- _Exercise aim_:
Repeat each record exactly, skipping the pictures.

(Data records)
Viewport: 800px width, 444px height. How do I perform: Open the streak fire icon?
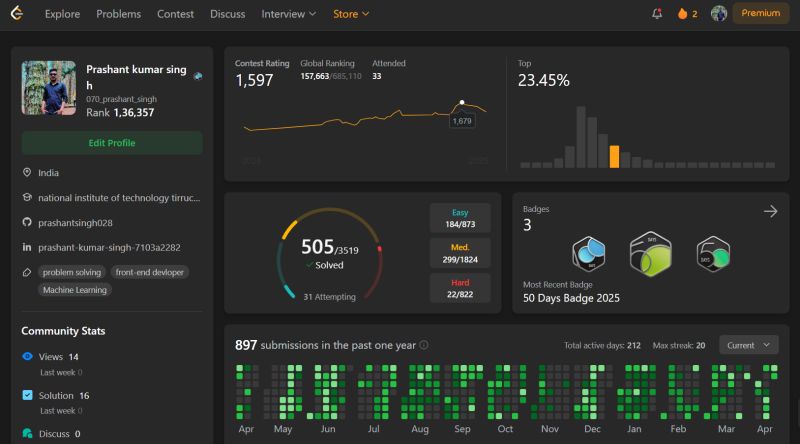point(682,14)
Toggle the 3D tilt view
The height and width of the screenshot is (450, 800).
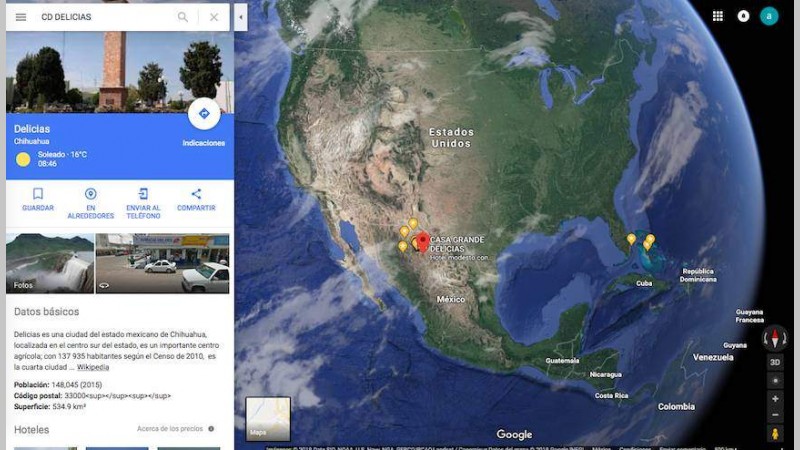(x=775, y=362)
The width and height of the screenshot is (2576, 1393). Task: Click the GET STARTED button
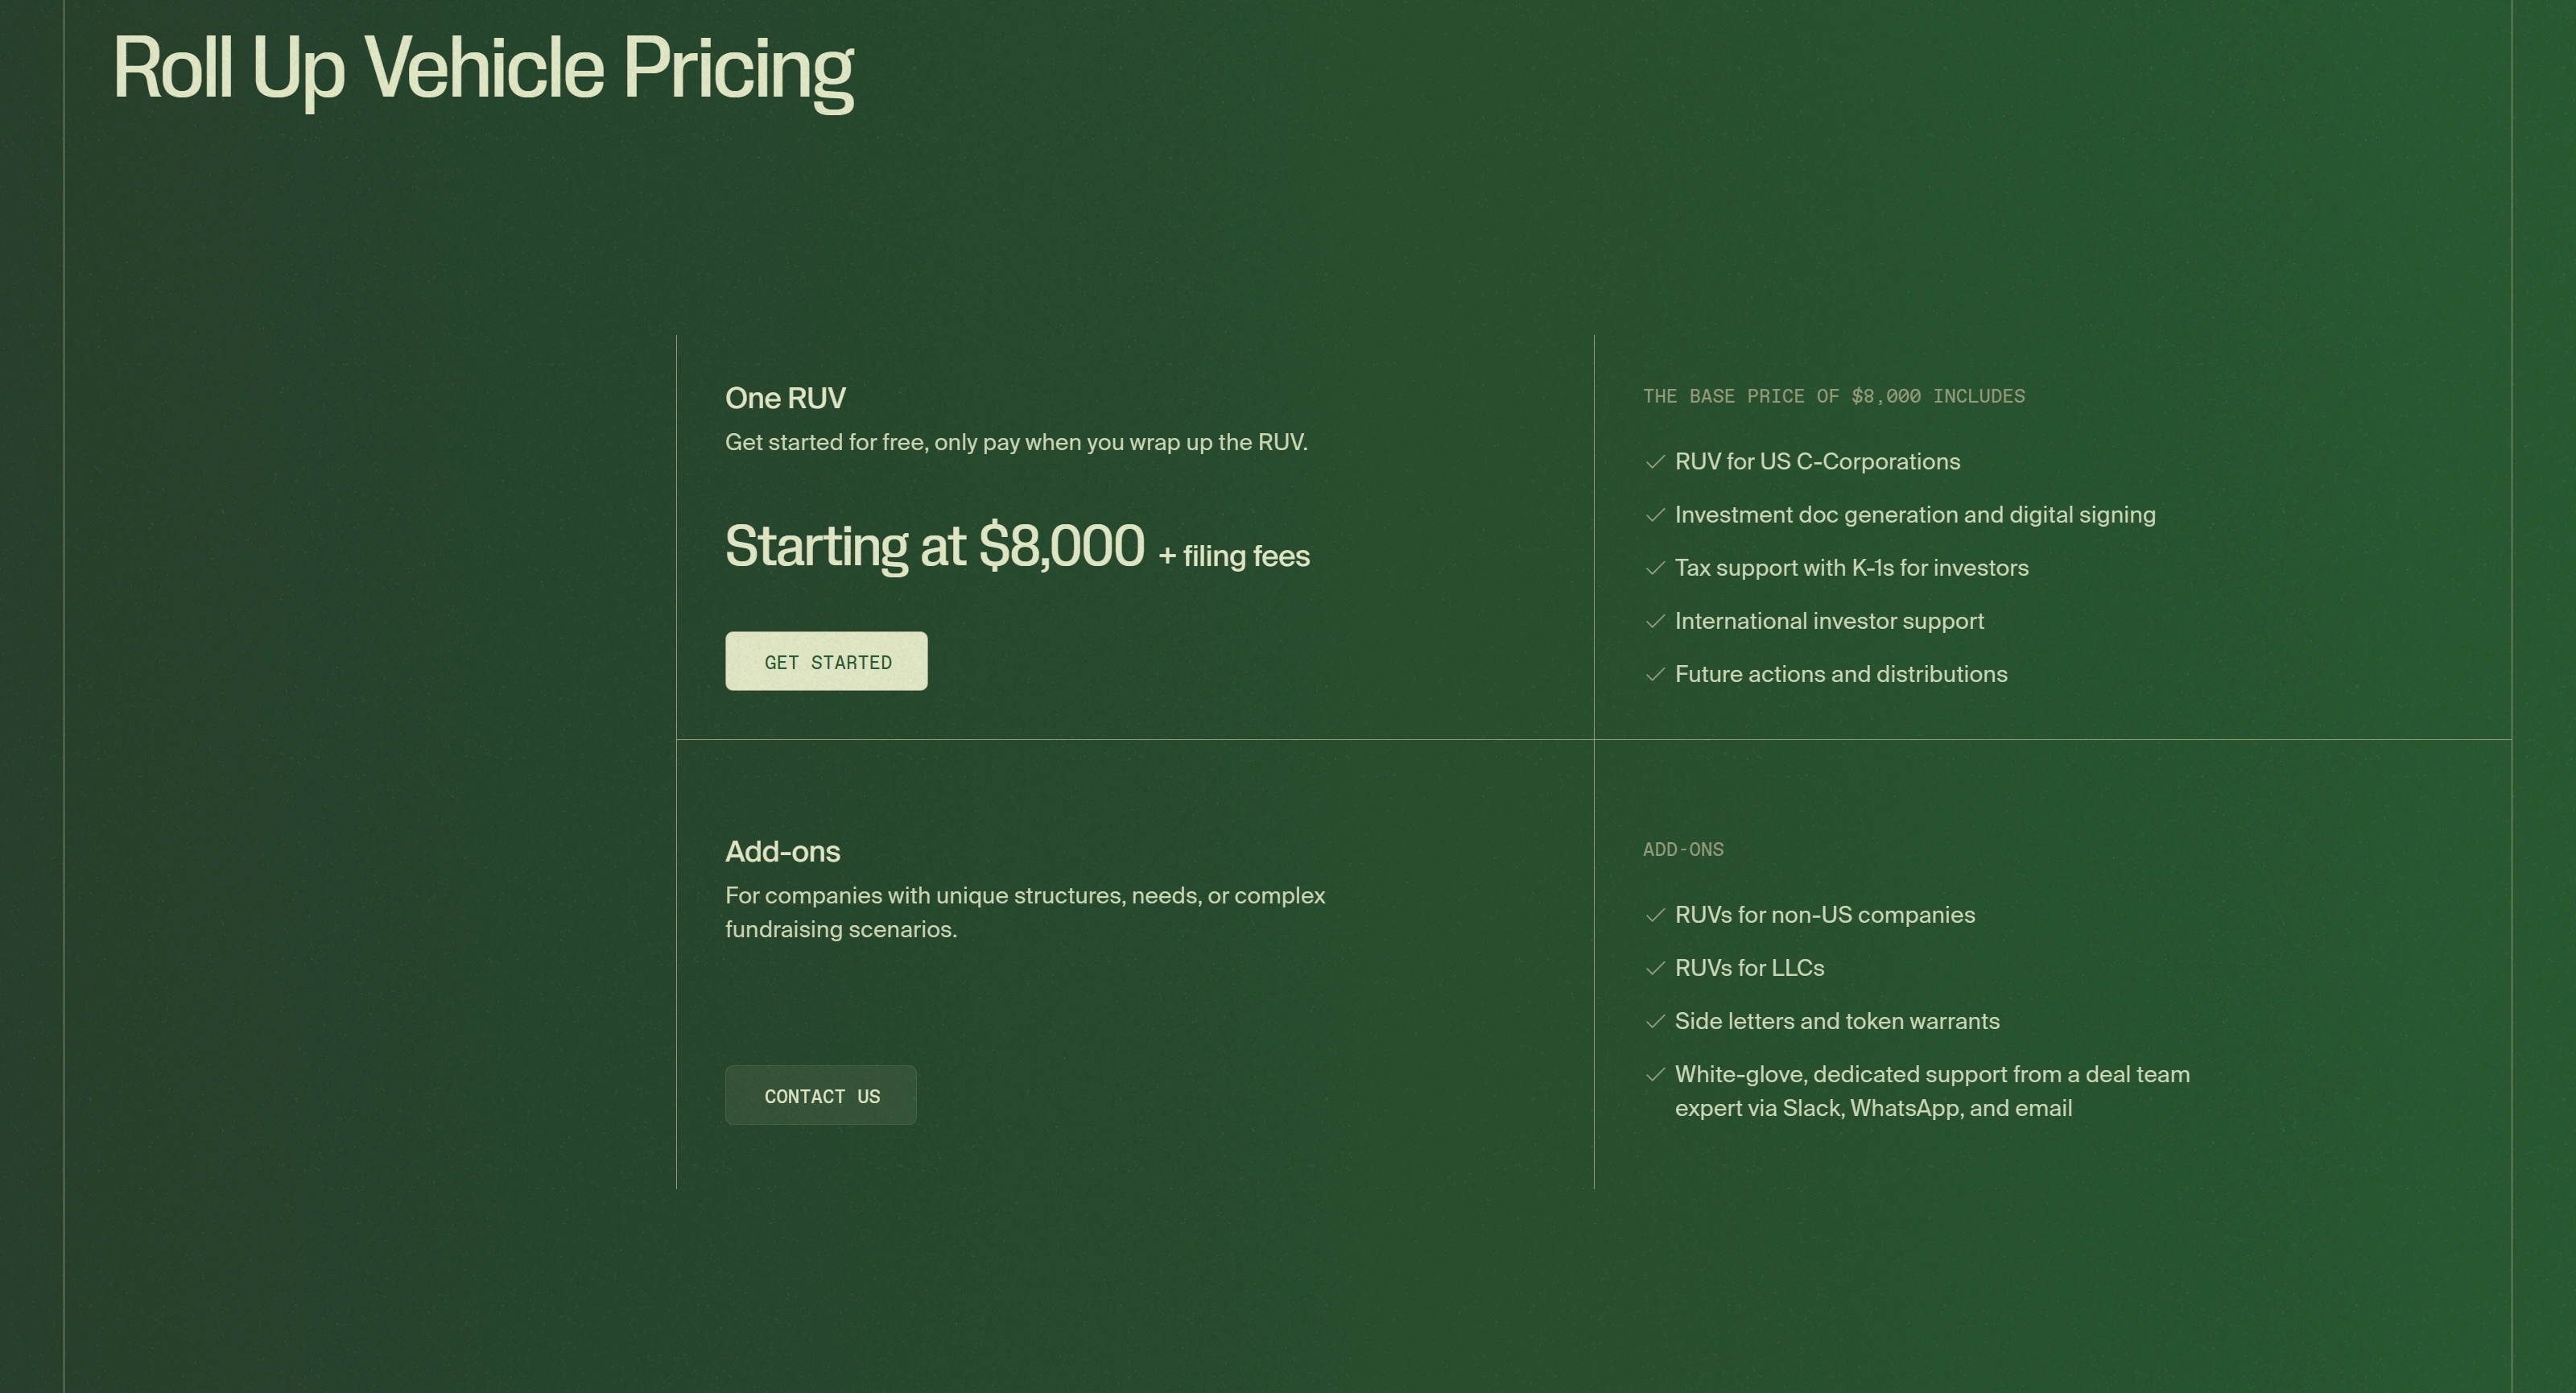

- _Task output_:
Viewport: 800px width, 444px height. How do I perform: Open the streak fire icon?
point(682,14)
Toggle the 3D tilt view
The height and width of the screenshot is (450, 800).
(x=775, y=362)
The width and height of the screenshot is (2576, 1393). Task: Click the GET STARTED button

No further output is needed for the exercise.